__Supplied data__.
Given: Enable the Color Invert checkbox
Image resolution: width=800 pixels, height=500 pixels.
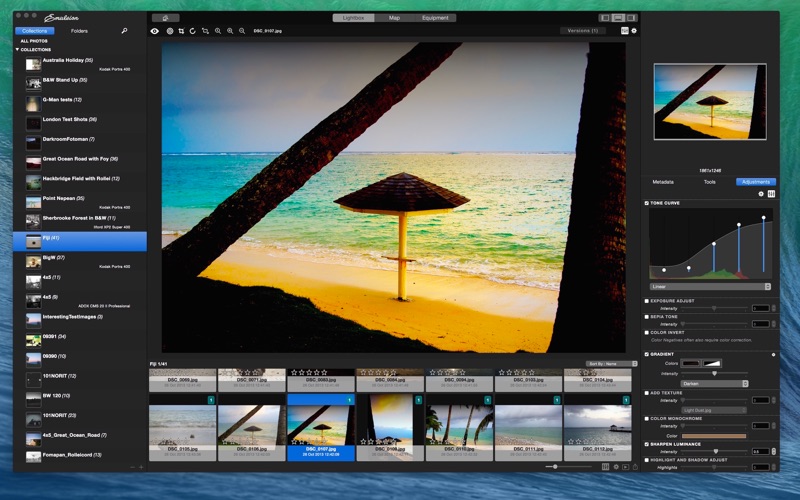Looking at the screenshot, I should tap(647, 333).
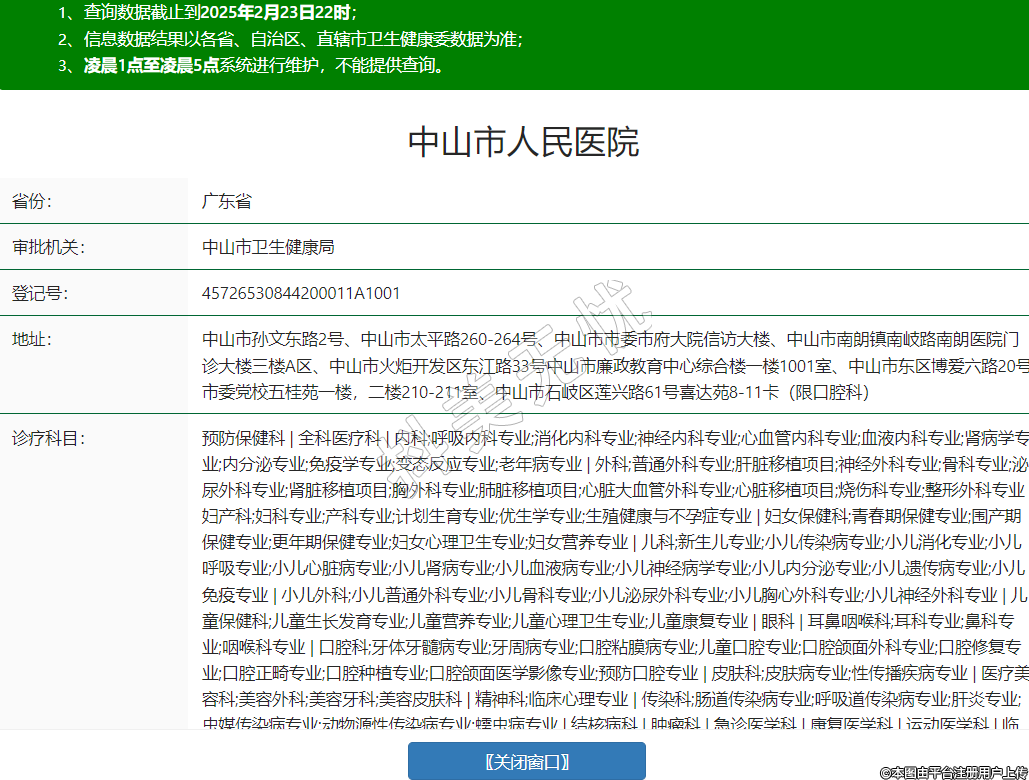Select the province value 广东省
The height and width of the screenshot is (780, 1029).
tap(226, 201)
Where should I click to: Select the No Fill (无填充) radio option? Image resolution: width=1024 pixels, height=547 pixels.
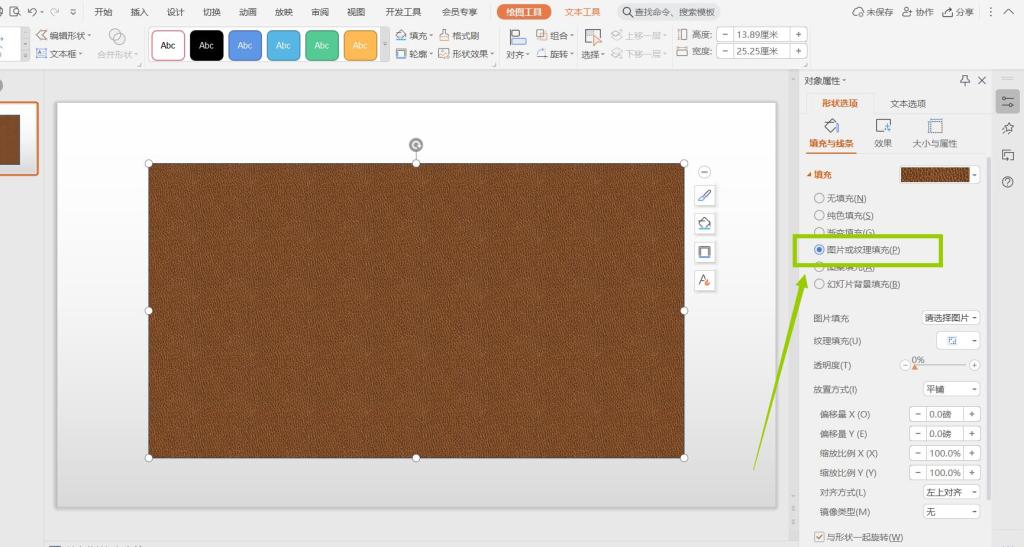(x=820, y=199)
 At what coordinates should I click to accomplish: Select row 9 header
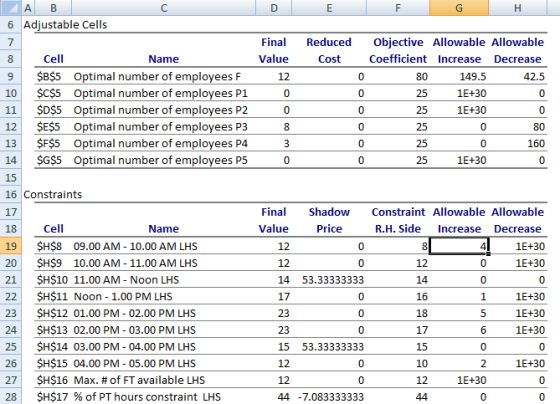click(x=11, y=76)
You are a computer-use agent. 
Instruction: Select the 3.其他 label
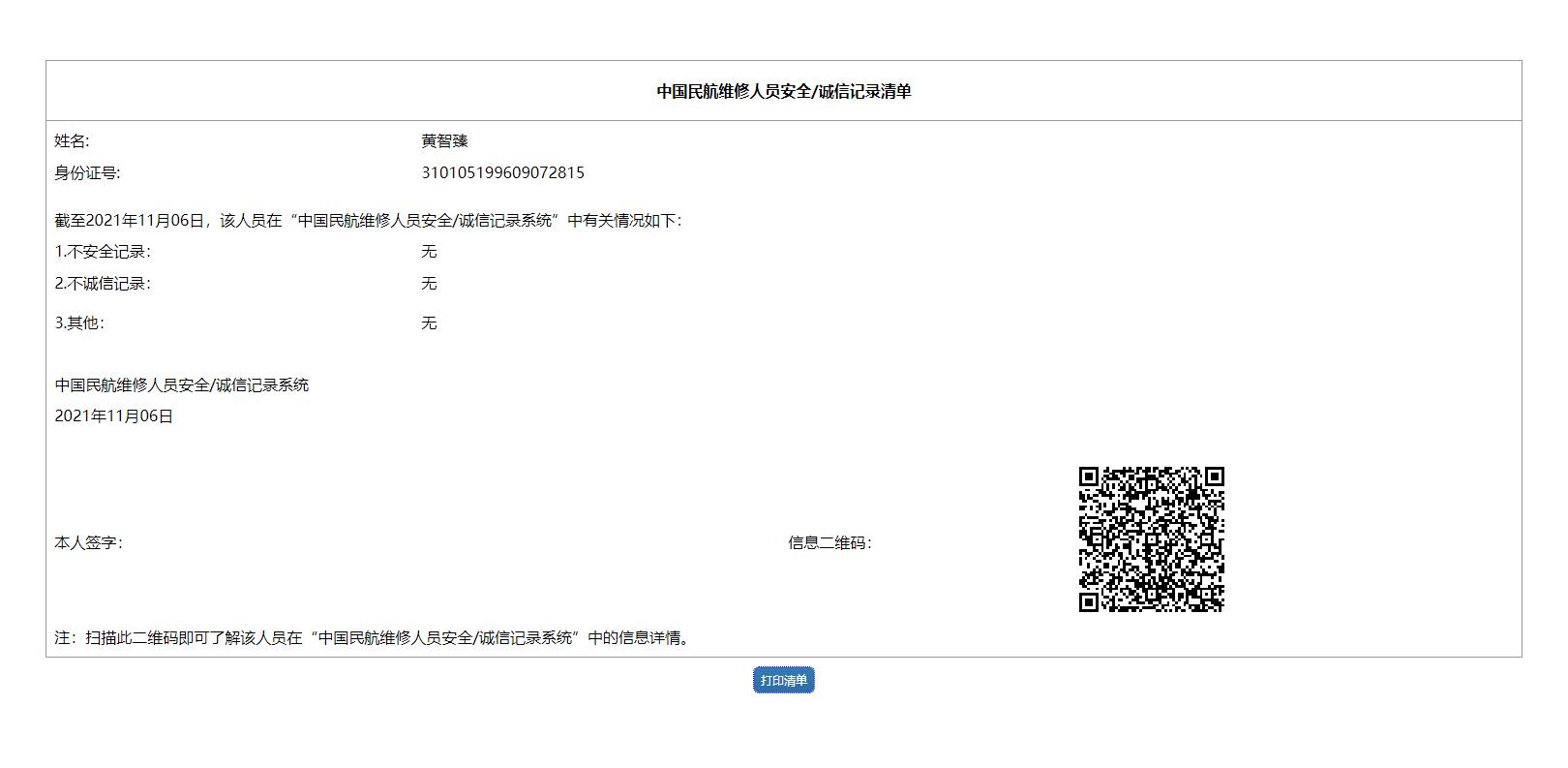pos(79,323)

__About this task__. With the pictures omitted, write out exactly the lines from the one that contains "You are a computer-use agent." through the final line of the material above, both ends included.

__Answer space__.
You are a computer-use agent. 
Instruction: Select the 3.其他 label
pos(79,323)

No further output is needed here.